Data entries:
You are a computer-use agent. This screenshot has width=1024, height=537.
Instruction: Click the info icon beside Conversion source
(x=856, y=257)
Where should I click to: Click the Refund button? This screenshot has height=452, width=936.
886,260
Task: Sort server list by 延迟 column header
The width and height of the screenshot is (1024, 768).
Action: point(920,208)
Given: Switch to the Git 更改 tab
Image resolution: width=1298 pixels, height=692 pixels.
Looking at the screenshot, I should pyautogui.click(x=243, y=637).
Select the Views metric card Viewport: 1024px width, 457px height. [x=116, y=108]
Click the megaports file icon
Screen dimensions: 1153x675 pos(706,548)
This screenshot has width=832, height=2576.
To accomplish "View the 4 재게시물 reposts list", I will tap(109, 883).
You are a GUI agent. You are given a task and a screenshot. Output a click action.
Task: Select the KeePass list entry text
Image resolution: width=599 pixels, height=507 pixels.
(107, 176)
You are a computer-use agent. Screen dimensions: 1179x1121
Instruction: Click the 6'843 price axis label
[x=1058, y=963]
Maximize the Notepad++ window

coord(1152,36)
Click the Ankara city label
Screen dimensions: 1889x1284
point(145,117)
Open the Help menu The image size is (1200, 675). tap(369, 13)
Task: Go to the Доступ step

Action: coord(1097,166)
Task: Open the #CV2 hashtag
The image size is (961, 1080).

▶ [Work to complete] Each line of the data that holds "agent" should be copied.

▶ [Task answer]
You are a computer-use agent. This screenshot has width=1024, height=537.
You are a GUI agent. You are given a task and a screenshot. Output a click action.
You are a computer-use agent. Screen dimensions: 1179x1121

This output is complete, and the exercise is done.